(Record set Opens)
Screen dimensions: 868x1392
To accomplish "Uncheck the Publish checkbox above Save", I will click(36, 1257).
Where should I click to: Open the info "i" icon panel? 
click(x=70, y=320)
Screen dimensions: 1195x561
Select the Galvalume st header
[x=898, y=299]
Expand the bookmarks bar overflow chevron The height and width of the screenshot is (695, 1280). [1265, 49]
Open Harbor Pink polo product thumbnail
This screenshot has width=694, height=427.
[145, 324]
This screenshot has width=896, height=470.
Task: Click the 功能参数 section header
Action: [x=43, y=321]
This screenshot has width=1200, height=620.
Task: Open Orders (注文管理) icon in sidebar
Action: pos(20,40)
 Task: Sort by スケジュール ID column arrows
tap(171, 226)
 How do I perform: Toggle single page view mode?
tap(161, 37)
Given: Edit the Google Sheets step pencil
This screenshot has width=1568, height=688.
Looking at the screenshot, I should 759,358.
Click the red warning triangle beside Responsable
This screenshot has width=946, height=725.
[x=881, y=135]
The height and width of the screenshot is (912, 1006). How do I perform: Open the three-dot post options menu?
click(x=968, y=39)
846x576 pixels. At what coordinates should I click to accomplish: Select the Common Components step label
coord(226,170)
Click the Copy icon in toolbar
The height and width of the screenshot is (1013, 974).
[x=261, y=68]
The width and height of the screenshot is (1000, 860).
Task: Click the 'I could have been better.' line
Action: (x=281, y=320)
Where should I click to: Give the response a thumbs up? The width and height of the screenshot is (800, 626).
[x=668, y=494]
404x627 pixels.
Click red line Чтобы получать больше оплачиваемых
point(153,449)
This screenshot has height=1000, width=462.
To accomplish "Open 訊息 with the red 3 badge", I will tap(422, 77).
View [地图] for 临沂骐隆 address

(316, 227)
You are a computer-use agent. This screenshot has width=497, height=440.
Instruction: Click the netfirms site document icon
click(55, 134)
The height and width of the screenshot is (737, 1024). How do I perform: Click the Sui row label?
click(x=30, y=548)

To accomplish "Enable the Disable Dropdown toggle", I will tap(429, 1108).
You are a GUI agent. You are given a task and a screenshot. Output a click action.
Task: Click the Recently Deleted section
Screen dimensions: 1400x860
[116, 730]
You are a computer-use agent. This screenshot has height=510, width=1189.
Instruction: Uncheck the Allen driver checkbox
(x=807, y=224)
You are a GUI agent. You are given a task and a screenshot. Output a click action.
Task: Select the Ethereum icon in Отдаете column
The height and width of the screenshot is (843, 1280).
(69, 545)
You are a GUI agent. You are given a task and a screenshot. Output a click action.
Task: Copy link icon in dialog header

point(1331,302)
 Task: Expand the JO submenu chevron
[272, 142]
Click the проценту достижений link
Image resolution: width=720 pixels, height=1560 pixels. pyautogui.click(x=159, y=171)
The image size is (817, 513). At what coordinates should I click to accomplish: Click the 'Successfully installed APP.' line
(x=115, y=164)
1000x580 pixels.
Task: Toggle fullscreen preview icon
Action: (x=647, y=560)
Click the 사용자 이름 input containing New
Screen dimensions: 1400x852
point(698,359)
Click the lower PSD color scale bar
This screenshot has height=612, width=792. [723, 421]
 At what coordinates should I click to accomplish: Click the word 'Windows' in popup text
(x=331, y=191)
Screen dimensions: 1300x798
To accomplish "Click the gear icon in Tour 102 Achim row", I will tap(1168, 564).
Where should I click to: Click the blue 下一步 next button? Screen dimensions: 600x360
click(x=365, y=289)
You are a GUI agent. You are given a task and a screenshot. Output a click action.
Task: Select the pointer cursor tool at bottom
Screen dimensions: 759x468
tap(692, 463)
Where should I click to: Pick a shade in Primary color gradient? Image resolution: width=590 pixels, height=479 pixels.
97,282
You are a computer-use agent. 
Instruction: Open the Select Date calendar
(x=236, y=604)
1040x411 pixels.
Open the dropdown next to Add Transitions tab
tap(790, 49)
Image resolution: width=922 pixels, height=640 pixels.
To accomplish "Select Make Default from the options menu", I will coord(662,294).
(Record set Closes)
If a line of the records above contains the word "computer", count it; then give the total and nothing more.

3